=== MATERIAL PROVIDED ===

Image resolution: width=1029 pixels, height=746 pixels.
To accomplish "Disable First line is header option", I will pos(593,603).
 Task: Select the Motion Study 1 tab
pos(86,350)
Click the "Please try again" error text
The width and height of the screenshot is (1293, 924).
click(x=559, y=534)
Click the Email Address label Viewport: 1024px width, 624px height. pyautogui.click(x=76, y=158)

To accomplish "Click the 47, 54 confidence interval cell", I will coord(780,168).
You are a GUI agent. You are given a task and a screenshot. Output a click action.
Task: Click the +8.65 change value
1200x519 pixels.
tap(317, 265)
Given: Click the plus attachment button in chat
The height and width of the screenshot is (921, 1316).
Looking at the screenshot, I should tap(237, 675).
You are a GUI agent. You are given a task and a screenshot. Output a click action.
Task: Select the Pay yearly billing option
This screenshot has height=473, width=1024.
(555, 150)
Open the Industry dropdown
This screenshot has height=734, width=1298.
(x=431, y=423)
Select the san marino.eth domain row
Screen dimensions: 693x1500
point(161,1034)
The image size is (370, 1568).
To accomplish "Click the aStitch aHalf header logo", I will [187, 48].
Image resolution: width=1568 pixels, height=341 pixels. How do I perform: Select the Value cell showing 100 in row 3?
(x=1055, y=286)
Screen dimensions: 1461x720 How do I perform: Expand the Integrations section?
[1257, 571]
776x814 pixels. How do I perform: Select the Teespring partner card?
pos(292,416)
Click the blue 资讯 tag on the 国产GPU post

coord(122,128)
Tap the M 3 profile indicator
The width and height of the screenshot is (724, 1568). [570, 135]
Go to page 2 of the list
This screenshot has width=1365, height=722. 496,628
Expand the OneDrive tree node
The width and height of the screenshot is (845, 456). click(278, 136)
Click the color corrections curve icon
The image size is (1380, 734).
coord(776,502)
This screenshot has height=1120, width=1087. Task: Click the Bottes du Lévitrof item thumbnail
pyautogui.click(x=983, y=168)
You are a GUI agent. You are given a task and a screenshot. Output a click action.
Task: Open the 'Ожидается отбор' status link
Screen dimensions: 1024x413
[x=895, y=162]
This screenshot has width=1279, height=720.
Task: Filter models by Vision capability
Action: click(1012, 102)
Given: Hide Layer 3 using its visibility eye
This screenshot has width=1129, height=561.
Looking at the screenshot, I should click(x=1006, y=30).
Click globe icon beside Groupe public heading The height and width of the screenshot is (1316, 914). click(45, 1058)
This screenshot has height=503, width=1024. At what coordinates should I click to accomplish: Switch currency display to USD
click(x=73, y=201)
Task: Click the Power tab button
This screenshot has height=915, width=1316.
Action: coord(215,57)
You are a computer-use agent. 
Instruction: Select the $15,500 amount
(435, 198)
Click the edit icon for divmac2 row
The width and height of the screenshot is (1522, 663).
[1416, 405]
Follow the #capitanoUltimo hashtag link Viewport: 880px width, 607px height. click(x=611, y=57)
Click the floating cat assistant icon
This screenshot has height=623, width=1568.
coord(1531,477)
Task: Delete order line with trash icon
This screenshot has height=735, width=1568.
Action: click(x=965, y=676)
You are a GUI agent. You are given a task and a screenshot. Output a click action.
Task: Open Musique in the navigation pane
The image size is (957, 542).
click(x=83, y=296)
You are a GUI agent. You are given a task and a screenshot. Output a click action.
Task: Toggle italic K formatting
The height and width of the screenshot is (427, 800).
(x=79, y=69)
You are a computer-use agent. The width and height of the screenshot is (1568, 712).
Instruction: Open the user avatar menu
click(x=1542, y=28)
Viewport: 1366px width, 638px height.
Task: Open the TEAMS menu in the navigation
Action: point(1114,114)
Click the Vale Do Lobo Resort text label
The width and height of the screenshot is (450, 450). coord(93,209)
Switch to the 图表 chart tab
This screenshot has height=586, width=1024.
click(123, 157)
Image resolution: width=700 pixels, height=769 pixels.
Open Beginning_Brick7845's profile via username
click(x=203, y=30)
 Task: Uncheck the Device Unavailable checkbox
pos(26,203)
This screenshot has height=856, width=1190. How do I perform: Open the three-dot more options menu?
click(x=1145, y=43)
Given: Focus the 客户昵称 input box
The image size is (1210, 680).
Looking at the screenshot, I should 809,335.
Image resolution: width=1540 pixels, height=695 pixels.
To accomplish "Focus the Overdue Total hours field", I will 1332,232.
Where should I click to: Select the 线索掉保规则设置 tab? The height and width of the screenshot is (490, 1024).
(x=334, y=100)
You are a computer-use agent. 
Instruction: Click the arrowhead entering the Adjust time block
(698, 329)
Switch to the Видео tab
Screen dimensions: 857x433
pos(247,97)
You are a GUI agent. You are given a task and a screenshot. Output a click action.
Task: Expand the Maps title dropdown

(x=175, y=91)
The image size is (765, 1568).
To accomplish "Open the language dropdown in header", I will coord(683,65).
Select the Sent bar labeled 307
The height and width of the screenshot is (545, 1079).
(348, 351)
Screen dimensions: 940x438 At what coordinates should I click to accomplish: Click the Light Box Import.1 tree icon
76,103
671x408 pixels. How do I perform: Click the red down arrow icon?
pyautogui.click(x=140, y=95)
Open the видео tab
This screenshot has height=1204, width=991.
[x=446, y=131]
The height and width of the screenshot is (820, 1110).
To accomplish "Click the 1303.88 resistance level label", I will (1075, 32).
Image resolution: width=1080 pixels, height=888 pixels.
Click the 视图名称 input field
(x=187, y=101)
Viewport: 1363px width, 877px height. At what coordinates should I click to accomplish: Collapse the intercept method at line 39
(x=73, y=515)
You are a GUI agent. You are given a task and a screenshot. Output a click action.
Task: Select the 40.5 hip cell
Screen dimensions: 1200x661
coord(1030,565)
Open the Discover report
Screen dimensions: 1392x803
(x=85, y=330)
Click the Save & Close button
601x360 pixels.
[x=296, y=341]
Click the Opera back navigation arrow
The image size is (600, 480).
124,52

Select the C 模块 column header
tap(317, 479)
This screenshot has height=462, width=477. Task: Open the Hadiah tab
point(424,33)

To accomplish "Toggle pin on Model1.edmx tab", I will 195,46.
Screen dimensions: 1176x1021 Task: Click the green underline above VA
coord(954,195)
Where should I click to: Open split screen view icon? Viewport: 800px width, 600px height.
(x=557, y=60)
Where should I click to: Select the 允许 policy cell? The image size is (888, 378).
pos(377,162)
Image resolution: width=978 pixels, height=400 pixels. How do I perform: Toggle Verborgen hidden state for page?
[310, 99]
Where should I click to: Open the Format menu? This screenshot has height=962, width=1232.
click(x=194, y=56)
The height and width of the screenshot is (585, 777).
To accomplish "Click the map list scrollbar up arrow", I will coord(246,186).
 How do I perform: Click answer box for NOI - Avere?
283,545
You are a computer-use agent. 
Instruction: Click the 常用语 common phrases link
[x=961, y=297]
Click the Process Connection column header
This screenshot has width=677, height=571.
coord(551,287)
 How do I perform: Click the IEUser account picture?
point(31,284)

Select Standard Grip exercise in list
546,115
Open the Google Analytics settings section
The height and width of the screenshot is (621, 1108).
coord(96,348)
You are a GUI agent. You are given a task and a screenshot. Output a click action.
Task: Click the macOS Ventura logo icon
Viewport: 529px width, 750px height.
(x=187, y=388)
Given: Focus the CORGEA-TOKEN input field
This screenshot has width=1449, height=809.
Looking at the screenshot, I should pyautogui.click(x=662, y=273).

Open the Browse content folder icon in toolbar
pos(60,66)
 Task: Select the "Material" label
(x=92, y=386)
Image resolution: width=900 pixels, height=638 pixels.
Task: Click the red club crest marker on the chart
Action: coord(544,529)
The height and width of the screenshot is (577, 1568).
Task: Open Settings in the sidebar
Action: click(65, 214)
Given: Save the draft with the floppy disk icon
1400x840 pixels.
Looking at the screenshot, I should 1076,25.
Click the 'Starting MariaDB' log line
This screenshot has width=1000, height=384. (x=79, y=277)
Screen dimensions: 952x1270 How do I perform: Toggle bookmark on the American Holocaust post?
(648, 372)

===

Please count the lines in the material above where the word "with" occurs, and give only the number.

2